■ Travail à réaliser
Rapportez, sans les modifier, toutes les lignes ci-dessous qui contiennent la chaîne « located ».

■ Section des données
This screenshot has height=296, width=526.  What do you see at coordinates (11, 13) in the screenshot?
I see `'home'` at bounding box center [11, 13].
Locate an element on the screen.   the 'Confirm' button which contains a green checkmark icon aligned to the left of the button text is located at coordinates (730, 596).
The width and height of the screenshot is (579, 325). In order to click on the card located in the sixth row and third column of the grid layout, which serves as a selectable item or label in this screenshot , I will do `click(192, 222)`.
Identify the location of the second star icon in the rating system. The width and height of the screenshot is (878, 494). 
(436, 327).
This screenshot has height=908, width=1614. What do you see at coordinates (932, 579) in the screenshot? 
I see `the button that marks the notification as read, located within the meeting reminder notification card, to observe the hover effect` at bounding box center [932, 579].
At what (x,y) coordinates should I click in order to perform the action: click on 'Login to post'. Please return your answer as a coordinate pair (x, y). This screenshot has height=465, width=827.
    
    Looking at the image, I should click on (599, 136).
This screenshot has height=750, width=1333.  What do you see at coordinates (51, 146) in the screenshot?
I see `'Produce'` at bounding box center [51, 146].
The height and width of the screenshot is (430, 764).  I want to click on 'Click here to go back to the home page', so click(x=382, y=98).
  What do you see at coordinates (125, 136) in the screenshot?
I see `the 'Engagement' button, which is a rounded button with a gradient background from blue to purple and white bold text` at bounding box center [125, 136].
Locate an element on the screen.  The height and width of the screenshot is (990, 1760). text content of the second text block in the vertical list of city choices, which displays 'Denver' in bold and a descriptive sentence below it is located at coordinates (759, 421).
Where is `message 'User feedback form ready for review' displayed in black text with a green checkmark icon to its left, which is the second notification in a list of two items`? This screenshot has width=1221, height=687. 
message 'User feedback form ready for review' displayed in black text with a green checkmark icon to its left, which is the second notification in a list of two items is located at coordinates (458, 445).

■ Résultat final
Locate an element on the screen.   the 'Confirm' button which contains a green checkmark icon aligned to the left of the button text is located at coordinates (730, 596).
The width and height of the screenshot is (579, 325). In order to click on the card located in the sixth row and third column of the grid layout, which serves as a selectable item or label in this screenshot , I will do `click(192, 222)`.
I see `the button that marks the notification as read, located within the meeting reminder notification card, to observe the hover effect` at bounding box center [932, 579].
Locate an element on the screen.  The height and width of the screenshot is (990, 1760). text content of the second text block in the vertical list of city choices, which displays 'Denver' in bold and a descriptive sentence below it is located at coordinates (759, 421).
message 'User feedback form ready for review' displayed in black text with a green checkmark icon to its left, which is the second notification in a list of two items is located at coordinates (458, 445).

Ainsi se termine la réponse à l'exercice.